> _BRIEF_: Could you filter the records below down to the lines that include the word "version"?

□ □ □ □ □

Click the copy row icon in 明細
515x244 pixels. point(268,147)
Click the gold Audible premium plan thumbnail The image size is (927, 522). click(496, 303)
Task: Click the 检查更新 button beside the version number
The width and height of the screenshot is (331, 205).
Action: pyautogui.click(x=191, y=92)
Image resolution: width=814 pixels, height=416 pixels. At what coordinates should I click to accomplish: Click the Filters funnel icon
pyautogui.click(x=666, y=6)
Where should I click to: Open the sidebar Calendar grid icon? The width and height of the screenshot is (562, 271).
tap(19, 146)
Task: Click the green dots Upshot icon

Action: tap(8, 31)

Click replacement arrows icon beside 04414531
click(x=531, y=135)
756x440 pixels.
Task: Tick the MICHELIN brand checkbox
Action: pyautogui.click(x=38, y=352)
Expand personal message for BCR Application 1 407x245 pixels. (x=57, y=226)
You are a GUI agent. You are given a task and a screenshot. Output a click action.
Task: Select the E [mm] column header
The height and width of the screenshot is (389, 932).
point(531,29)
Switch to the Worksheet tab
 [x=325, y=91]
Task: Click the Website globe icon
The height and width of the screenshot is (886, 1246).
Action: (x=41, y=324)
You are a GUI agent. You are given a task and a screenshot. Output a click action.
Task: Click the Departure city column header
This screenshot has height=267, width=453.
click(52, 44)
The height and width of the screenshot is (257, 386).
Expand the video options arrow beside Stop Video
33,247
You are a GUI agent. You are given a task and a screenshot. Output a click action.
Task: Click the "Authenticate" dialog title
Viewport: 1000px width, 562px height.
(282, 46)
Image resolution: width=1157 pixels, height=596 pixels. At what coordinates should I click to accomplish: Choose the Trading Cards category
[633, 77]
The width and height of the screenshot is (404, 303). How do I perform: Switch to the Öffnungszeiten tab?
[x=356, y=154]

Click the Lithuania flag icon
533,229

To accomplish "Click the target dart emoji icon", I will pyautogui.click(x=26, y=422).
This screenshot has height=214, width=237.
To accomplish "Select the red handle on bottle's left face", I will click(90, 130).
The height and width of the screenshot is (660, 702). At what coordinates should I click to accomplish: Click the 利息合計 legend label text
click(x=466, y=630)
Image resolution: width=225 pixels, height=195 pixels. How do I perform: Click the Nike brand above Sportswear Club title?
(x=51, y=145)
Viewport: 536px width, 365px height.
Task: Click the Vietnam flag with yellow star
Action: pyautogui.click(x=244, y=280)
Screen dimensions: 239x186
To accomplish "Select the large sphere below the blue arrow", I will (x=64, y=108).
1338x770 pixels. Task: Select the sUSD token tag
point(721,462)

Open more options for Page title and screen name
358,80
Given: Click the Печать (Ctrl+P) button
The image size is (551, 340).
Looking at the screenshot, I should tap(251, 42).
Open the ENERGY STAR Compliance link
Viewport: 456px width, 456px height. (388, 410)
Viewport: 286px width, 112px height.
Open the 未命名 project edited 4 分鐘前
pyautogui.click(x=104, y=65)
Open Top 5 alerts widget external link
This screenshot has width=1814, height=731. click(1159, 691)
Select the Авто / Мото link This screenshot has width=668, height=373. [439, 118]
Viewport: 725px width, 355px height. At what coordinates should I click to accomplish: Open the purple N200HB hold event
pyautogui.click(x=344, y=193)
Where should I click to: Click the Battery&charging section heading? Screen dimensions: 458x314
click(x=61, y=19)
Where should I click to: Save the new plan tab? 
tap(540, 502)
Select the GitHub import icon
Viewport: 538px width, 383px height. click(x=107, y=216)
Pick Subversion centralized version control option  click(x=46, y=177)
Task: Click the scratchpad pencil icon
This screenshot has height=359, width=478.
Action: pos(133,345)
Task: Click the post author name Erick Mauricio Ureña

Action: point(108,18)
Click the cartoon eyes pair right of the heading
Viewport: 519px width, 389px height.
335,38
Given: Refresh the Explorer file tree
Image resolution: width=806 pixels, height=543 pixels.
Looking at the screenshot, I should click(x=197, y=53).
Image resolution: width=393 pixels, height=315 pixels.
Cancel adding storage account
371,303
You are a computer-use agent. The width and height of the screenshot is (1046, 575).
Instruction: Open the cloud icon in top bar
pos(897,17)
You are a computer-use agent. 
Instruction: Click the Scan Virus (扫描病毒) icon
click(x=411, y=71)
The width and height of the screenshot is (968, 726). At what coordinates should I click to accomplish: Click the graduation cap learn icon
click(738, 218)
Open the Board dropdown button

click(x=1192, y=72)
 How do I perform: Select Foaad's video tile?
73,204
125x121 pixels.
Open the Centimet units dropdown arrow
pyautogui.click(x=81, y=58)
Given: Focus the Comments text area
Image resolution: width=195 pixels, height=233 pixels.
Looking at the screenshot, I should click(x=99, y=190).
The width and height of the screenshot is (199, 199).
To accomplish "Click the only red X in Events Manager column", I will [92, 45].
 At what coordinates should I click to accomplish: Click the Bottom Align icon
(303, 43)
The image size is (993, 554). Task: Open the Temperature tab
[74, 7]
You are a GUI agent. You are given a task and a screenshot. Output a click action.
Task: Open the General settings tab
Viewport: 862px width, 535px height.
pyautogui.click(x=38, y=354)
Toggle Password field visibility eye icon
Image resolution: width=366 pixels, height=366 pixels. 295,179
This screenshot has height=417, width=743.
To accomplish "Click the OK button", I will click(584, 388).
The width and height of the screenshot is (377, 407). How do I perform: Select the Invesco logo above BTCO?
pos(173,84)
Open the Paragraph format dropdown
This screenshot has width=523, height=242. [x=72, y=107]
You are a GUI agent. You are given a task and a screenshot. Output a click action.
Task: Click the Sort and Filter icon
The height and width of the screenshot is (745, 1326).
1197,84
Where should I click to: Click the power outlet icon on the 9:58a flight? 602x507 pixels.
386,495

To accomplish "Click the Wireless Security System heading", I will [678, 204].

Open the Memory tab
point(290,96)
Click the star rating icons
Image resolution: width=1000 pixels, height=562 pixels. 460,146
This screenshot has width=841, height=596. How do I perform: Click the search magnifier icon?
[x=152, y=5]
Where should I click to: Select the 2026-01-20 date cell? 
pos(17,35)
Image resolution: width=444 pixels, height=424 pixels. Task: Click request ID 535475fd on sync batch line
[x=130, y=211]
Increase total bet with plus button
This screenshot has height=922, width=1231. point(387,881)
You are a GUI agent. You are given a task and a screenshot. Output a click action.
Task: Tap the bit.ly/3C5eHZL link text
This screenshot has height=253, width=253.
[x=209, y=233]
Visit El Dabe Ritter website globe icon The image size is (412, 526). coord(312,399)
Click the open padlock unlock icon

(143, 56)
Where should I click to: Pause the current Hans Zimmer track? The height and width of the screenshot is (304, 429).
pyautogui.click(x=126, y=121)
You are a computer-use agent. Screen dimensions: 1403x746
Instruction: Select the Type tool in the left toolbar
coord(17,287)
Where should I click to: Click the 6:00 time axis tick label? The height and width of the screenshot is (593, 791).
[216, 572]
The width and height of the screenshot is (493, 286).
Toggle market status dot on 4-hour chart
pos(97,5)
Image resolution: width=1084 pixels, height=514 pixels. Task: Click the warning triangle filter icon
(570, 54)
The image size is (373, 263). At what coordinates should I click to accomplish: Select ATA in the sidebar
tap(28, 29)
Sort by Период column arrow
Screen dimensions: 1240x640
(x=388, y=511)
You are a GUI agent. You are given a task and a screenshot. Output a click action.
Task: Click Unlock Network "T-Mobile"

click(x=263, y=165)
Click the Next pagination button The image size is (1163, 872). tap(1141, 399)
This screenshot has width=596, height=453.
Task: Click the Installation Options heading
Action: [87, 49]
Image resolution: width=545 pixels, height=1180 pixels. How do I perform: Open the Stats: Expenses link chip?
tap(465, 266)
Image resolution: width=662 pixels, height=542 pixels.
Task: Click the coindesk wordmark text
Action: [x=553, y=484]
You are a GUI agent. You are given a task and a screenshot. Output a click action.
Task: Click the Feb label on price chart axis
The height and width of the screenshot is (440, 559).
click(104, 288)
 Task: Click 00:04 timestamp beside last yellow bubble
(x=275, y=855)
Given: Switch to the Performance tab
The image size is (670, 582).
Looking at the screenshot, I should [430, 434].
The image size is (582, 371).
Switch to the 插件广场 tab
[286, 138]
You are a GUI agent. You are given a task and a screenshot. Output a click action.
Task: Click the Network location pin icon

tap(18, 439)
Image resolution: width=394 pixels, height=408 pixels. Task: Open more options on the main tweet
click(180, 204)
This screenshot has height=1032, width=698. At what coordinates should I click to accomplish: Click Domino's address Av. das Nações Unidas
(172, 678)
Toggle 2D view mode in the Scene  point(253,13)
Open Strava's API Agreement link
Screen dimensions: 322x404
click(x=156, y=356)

□ □ □ □ □

> _TASK SOLUTION_:
Task: Click the 检查更新 button beside the version number
Pick Subversion centralized version control option  click(x=46, y=177)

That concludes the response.